CO2 electroreduction to ethylene via hydroxide-mediated copper catalysis at an abrupt interface
18 May 2018-Science (American Association for the Advancement of Science)-Vol. 360, Iss: 6390, pp 783-787
TL;DR: A copper electrocatalyst at an abrupt reaction interface in an alkaline electrolyte reduces CO2 to ethylene with 70% faradaic efficiency at a potential of −0.55 volts versus a reversible hydrogen electrode (RHE).

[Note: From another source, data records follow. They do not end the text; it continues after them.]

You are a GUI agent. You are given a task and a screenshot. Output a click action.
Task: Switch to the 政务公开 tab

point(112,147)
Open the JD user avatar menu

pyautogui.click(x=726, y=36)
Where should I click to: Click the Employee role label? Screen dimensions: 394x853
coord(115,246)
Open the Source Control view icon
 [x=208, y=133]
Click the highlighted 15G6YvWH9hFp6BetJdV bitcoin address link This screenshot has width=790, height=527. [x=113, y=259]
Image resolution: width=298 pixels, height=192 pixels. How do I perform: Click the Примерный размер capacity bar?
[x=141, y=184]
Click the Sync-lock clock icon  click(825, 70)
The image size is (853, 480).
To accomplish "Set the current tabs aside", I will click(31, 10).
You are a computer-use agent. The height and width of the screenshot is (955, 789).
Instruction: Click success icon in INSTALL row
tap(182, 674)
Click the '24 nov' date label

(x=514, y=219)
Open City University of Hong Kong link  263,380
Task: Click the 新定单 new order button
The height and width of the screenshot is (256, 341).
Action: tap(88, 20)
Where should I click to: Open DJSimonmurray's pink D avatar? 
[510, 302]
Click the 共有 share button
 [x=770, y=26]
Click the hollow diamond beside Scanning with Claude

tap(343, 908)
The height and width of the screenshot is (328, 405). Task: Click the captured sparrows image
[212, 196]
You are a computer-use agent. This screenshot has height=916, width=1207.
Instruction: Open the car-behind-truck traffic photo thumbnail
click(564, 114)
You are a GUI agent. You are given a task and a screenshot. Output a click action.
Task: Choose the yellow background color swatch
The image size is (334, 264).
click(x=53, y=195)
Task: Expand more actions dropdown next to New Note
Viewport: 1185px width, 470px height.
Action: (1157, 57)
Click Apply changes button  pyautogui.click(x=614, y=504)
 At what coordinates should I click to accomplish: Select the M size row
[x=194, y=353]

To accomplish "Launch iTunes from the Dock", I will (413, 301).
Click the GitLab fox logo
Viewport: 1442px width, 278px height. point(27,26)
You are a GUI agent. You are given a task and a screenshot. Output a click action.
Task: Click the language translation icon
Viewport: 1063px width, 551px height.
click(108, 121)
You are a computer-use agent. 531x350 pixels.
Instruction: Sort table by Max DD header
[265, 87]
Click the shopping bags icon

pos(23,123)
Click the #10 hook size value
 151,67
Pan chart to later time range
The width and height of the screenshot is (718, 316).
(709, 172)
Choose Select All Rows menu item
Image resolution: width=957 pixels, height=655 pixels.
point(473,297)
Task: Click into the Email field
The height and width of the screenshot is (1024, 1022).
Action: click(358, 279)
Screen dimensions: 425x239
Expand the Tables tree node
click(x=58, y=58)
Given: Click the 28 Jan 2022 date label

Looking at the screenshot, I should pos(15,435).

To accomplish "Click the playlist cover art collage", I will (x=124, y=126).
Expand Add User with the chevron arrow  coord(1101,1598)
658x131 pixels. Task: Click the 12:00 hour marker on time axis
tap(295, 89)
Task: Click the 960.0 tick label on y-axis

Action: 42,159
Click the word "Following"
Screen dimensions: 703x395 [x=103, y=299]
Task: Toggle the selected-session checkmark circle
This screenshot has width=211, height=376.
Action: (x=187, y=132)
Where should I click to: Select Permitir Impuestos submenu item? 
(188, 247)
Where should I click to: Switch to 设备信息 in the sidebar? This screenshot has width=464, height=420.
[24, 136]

Abstract: Carbon dioxide (CO 2 ) electroreduction could provide a useful source of ethylene, but low conversion efficiency, low production rates, and low catalyst stability limit current systems. Here we report that a copper electrocatalyst at an abrupt reaction interface in an alkaline electrolyte reduces CO 2 to ethylene with 70% faradaic efficiency at a potential of −0.55 volts versus a reversible hydrogen electrode (RHE). Hydroxide ions on or near the copper surface lower the CO 2 reduction and carbon monoxide (CO)–CO coupling activation energy barriers; as a result, onset of ethylene evolution at −0.165 volts versus an RHE in 10 molar potassium hydroxide occurs almost simultaneously with CO production. Operational stability was enhanced via the introduction of a polymer-based gas diffusion layer that sandwiches the reaction interface between separate hydrophobic and conductive supports, providing constant ethylene selectivity for an initial 150 operating hours.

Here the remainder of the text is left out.